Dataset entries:
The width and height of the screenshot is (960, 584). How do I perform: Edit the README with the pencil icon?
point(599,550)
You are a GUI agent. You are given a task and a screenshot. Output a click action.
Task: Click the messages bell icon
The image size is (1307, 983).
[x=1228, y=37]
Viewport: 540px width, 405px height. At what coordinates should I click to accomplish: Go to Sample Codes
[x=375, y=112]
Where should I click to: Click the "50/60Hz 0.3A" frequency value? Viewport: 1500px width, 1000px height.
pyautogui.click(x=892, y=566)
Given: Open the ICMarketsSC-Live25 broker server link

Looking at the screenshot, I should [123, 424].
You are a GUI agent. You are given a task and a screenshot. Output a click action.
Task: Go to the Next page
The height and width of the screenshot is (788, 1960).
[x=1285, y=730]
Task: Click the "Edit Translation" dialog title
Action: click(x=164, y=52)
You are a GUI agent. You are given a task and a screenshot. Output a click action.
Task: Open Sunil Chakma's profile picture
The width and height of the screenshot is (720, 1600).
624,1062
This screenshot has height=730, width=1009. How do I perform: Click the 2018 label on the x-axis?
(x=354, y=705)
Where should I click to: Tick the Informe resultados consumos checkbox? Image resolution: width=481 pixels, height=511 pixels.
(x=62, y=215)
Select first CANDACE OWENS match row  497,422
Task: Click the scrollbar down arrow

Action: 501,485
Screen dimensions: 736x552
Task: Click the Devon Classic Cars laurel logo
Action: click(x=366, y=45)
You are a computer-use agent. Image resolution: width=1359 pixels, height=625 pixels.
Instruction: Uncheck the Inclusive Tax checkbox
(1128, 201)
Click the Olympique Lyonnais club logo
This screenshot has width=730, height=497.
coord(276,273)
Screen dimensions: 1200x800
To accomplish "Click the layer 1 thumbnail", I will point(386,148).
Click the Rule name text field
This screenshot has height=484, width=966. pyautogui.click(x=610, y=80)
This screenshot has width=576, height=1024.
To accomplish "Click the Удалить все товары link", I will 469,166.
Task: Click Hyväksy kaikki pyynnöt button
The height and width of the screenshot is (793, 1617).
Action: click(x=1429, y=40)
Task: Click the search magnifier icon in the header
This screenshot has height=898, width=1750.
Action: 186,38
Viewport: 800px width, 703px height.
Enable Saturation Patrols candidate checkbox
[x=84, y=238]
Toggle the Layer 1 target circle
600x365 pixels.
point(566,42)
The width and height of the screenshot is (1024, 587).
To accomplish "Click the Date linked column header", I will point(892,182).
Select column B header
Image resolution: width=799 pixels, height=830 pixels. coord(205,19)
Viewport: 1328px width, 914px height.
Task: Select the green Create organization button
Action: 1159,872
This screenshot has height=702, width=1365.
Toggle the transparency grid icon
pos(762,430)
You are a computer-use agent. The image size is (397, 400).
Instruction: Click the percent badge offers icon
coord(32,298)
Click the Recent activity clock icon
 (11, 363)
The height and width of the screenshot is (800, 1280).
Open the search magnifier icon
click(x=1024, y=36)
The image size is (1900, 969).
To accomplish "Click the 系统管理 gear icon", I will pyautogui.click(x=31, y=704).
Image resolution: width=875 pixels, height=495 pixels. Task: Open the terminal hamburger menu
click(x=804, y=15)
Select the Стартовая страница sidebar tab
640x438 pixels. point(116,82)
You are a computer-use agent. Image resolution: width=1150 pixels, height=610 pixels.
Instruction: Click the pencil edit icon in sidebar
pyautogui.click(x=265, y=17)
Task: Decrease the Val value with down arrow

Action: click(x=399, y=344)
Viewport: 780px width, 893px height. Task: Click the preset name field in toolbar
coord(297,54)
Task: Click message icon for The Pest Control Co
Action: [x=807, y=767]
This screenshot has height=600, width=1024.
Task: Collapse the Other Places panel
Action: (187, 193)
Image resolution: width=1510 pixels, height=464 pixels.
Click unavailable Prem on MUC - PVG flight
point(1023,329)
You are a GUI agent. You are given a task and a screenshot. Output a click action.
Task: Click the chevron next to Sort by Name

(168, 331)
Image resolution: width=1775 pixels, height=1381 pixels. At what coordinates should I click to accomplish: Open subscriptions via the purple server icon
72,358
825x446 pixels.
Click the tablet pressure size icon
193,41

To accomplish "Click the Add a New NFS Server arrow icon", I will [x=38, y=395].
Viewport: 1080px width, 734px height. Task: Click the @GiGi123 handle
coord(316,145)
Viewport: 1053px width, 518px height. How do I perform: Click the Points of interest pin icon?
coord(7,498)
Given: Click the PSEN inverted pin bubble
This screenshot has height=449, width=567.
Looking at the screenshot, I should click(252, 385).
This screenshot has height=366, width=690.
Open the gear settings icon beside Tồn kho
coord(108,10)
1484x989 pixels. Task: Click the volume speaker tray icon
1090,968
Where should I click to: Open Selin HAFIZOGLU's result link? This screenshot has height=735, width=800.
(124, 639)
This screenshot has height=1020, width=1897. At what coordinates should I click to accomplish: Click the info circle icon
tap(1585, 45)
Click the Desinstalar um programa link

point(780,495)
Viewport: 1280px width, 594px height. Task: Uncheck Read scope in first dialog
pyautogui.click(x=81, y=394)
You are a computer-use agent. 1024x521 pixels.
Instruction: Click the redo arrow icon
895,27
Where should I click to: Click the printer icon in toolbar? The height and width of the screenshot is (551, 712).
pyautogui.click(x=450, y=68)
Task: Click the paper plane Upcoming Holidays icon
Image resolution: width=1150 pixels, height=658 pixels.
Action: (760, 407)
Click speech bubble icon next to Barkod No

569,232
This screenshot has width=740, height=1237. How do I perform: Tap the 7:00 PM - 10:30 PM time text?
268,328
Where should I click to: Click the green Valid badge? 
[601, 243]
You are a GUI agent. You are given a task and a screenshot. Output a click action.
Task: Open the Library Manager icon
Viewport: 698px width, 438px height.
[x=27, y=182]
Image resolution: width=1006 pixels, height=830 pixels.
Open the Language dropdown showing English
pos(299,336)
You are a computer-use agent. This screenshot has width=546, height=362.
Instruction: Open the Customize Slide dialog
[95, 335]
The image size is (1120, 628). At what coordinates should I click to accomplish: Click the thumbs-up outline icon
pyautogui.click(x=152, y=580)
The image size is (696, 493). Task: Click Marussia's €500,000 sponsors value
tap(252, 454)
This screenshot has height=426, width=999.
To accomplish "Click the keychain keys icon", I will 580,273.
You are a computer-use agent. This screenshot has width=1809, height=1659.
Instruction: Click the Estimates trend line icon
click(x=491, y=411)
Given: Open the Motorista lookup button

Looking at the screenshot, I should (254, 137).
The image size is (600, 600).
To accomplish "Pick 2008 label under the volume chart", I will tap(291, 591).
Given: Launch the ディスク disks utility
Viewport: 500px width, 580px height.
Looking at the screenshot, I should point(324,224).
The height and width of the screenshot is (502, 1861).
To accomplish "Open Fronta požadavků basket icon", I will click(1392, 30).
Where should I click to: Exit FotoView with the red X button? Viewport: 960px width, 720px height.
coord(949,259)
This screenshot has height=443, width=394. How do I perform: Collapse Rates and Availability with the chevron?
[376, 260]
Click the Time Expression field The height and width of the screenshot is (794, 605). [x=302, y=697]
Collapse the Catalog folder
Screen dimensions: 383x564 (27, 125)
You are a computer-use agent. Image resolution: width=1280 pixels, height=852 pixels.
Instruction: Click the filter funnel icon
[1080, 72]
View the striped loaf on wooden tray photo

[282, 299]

### [Exercise]
Copy out, exactly and alone, the lines of the entries above between the ones holding "1484x989 pixels. Task: Click" and "has width=546, height=362.", inclusive.

### [Response for this exercise]
1484x989 pixels. Task: Click the volume speaker tray icon
1090,968
Where should I click to: Open Selin HAFIZOGLU's result link? This screenshot has height=735, width=800.
(124, 639)
This screenshot has height=1020, width=1897. At what coordinates should I click to accomplish: Click the info circle icon
tap(1585, 45)
Click the Desinstalar um programa link

point(780,495)
Viewport: 1280px width, 594px height. Task: Uncheck Read scope in first dialog
pyautogui.click(x=81, y=394)
You are a computer-use agent. 1024x521 pixels.
Instruction: Click the redo arrow icon
895,27
Where should I click to: Click the printer icon in toolbar? The height and width of the screenshot is (551, 712).
pyautogui.click(x=450, y=68)
Task: Click the paper plane Upcoming Holidays icon
Image resolution: width=1150 pixels, height=658 pixels.
Action: (760, 407)
Click speech bubble icon next to Barkod No

569,232
This screenshot has width=740, height=1237. How do I perform: Tap the 7:00 PM - 10:30 PM time text?
268,328
Where should I click to: Click the green Valid badge? 
[601, 243]
You are a GUI agent. You are given a task and a screenshot. Output a click action.
Task: Open the Library Manager icon
Viewport: 698px width, 438px height.
[x=27, y=182]
Image resolution: width=1006 pixels, height=830 pixels.
Open the Language dropdown showing English
pos(299,336)
You are a computer-use agent. This screenshot has width=546, height=362.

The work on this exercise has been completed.